TASK SET
• A. In the post about IRS notices, which letter is described as the one you do not need to respond to?
• B. Reproduce word for word the stretch of the IRS notices post from "3. Letter 5039" through "IRS is doing.".

Wednesday, August 28, 2013

Has The IRS Noticed You?



My partner asked me today whether I thought we are seeing more tax notices. We are pretty keen on this issue, as tax notices – any tax notice – reflect badly on the quality of our work.  I would begin to question my dentist if I routinely received notices from the Internal Dental Service, the Ohio and Kentucky Departments of Dentistry, the Cincinnati Dentistry Division, …. You get the idea.

Have you heard about the IRS’ recent fishing expedition? It is called “Notification of Possible Income Underreporting.” There’s a name. Why don’t they just bash down your door and arrest you? 


What is causing this is the use of debit and credit cards. The payment settlement entities (think Visa) and third-party payers (think PayPal) are now required to relay financial data to the IRS via Forms 1099-K. The IRS has their nose into how much you are depositing into your business checking account. You can pretty much guess that the IRS is matching A to B and is sending out letters when they do not match.

There are four possible letters the IRS may send, each requiring its own response:
  1. Letter 5035 – the softest of the letters. You do not need to respond.
  2. Letter 5036 – you want to respond within 30 days as the IRS reserves the right to assess you.
  3. Letter 5039 - you now need to complete yet another form – Form 14220 Verification of Reported Income. Lucky you.
  4. Letter 5043 – if you believe that the return you filed is accurate, then you must provide the IRS with a written explanation of why you believe that. (Think about that sentence for a minute).  Again, failure to respond may trigger an assessment.
Now, a normal person would anticipate that the IRS would compare what a business reports as gross revenue to the 1099-K.  As long as the first number equals or exceeds the second, all should be OK.

Oh, to be young and naive.

That is NOT what the IRS is doing.

How can the numbers go awry? Well, a couple of very common transactions come immediately to mind: 

  • The 1099-K “sales” will include sales taxes. Generally speaking, accountants do not include sales taxes in “sales,” primarily because sales taxes are not sales. A business collects sales taxes as an “agent” and is required to remit them to the state tax department. Does this sound like “sales” to you?
  • The 1099-K includes cash draws by the customer. Say you buy something and take an extra $20 in cash. Again, most accountants would not report that transaction as a “sale.” Same reason as (1).

The IRS has created an alternate universe. How? Well, they did a study, apparently super-secret and better concealed than donor lists to Section 501(c)(4) nonprofit applicants or the tax records of the American Issues Project. This study has determined sales levels for different lines of business – dry cleaners, florists and so forth – as well as “average” proportions of debit and credit card sales to total sales. The IRS has one piece of this information – the debit and credit cards – so now it backs into expected sales (based on averages). If you report lower sales than that… BAM!... here’s your letter.

PROVIDED DATA
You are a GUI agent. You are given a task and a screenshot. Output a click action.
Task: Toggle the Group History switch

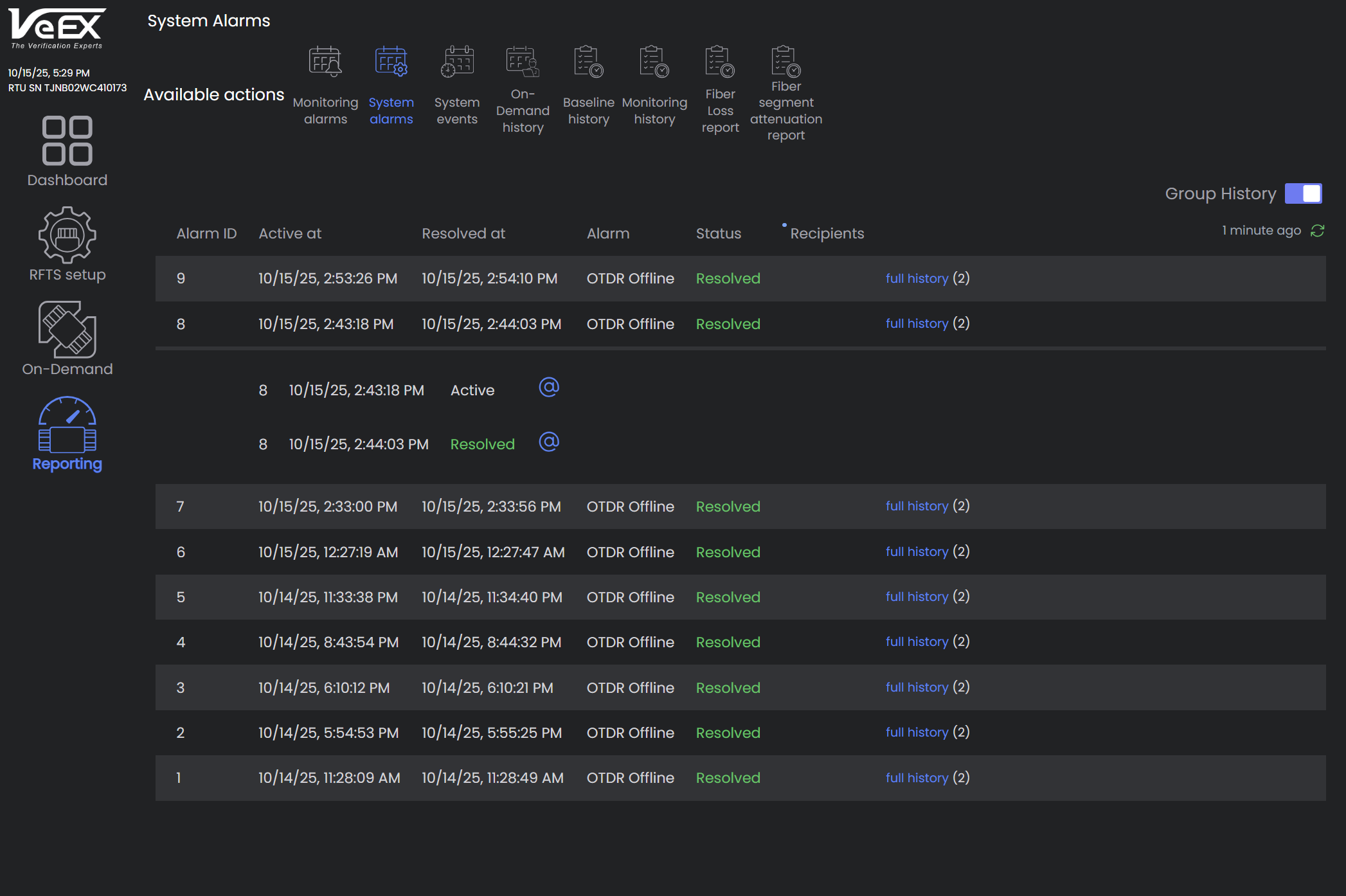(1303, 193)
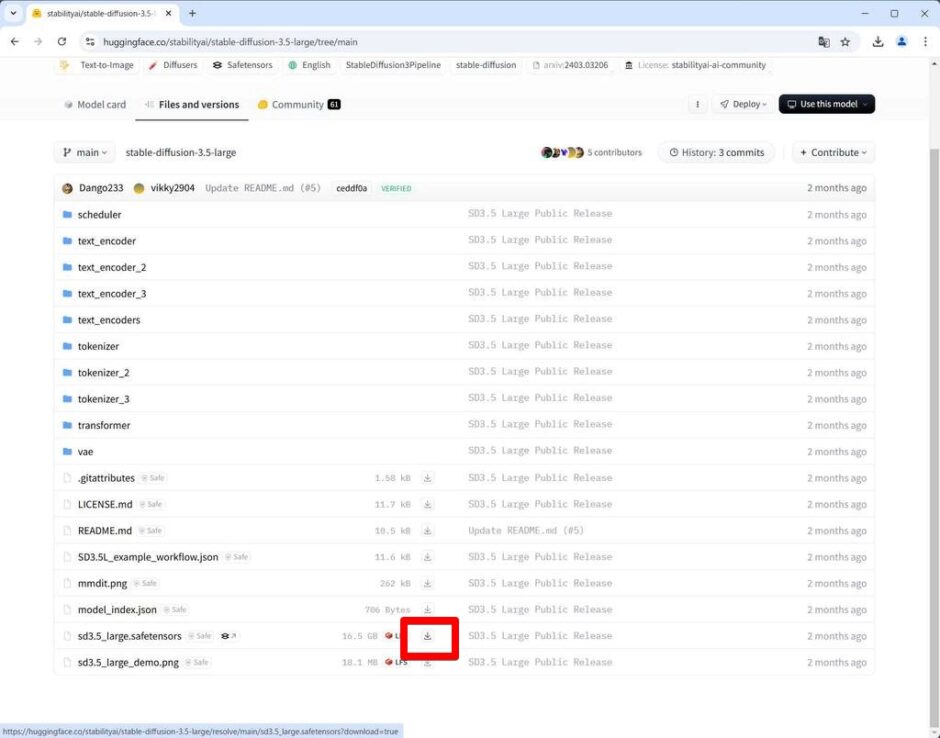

TASK SOLUTIONS
• A. Letter 5035

• B.
3. Letter 5039 - you now need to complete yet another form – Form 14220 Verification of Reported Income. Lucky you.
  4. Letter 5043 – if you believe that the return you filed is accurate, then you must provide the IRS with a written explanation of why you believe that. (Think about that sentence for a minute).  Again, failure to respond may trigger an assessment.
Now, a normal person would anticipate that the IRS would compare what a business reports as gross revenue to the 1099-K.  As long as the first number equals or exceeds the second, all should be OK.

Oh, to be young and naive.

That is NOT what the IRS is doing.